For the second half, Lawson brings on Harry Napier (on elegantly melodic cello) and Mark Lloyd (on compact percussion rig), pulls himself out of the ultramarine and the innerspatial, and plonks himself down into a more mannered realm. Specifically, New Chamber Music: that tidy, definition-elusive, very white stream of fusion, factoring in classical, jazz and folk idioms, and best illustrated by Napier’s correct and serene improvisations over a little loop of Bach. Half of the mighty loop rig is switched off, to be replaced by group approaches and music overlapping into aspects of Windham Hill (the muso cleanliness of The Montreux Band) or ECM (the more melodious, commercial side of Oregon or Paul Winter). And as the trio course through versions of Pat Metheny/Charlie Haden’s “Spiritual” (written by Charlie’s son Josh, indie people – he of the noir-ish, string-laden Spain) and Bill Frisell’s “That Was Then”, you can tell that their spiritual home’s the panelled confines of the QEH or Carnegie rather than the Jazz Cafe or a proggie hangout. It sometimes edges too far in a polite direction, but for slow-cooking group playing it’s tough to fault.

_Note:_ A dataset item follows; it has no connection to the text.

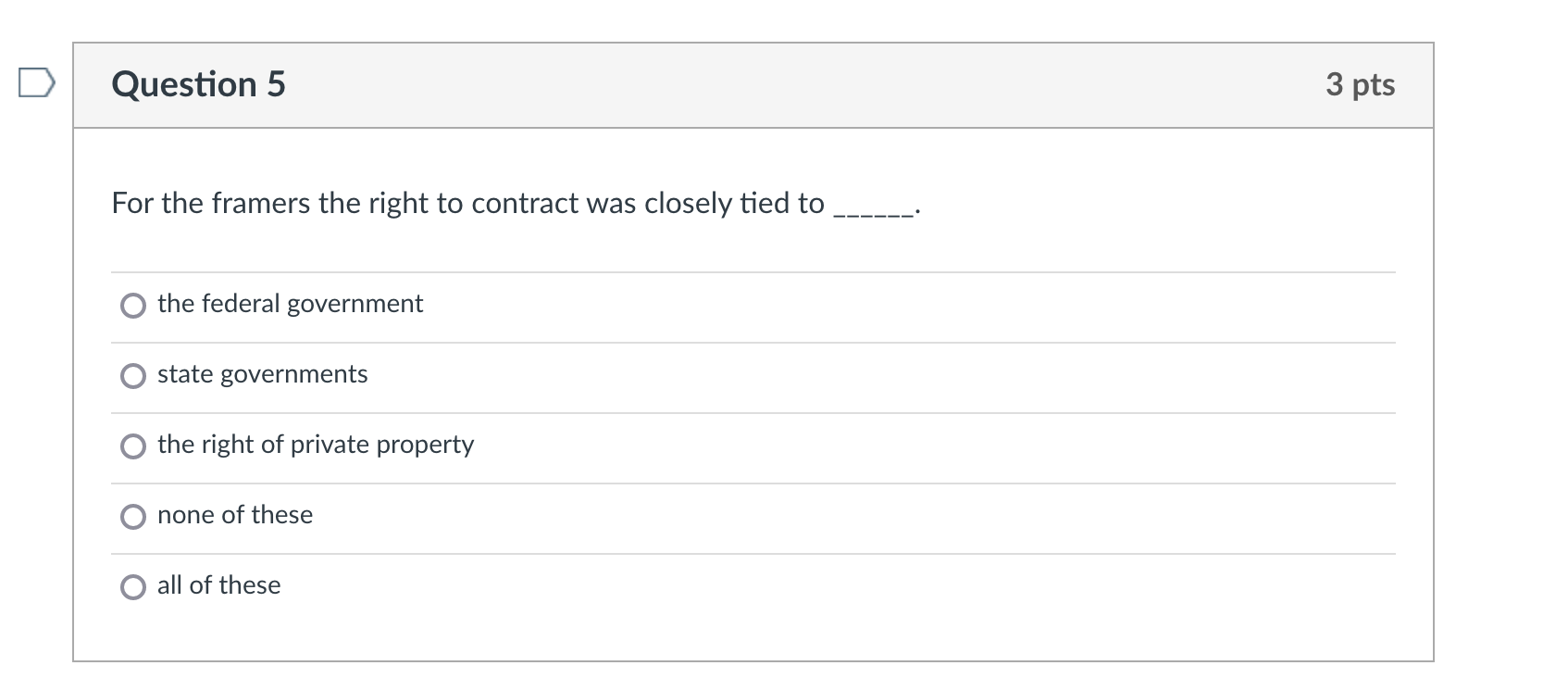Choose the 'none of these' answer option
The width and height of the screenshot is (1568, 678).
132,516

In a less intimate setting, Andy Thornton would’ve looked like this… After this, former Big Sur songwriter Andy Thornton – over in the coffee lounge, in low light – is a fine comedown, and no let-down either. A camply mellow presence with a nice line in dry wit, working with strong roadstepping acoustic guitar and a voice that pitches a little lopsided but hits the emotional target dead on, his is the necessary music to complement the wordlessness of Lawson and co. Songs with soft sides and late wisdom about love and ageing, performed in a number of personas from the petulant (“She Won’t Talk To Me” – “once you say you love them, then you’re shown the door”) to the hyperreal. Fine-tuning his guitar, Thornton announces “this is about a random shepherd sitting on a hill, contemplating physics; and this is what he wrote” – and follows up with a spiralling love song full of dramatic metaphysical jumps of scale and perspective. Later, he’ll sing something with the same driven blend of voyeurism and thwarted intimacy as “If I Was Your Girlfriend”, giving us permission to laugh at the first line (“I wish I was a girl of 21″) but daring us to giggle at the sympathy and jealousy emerging from there on in. Another dark horse talent revealed. This church is broader than I thought.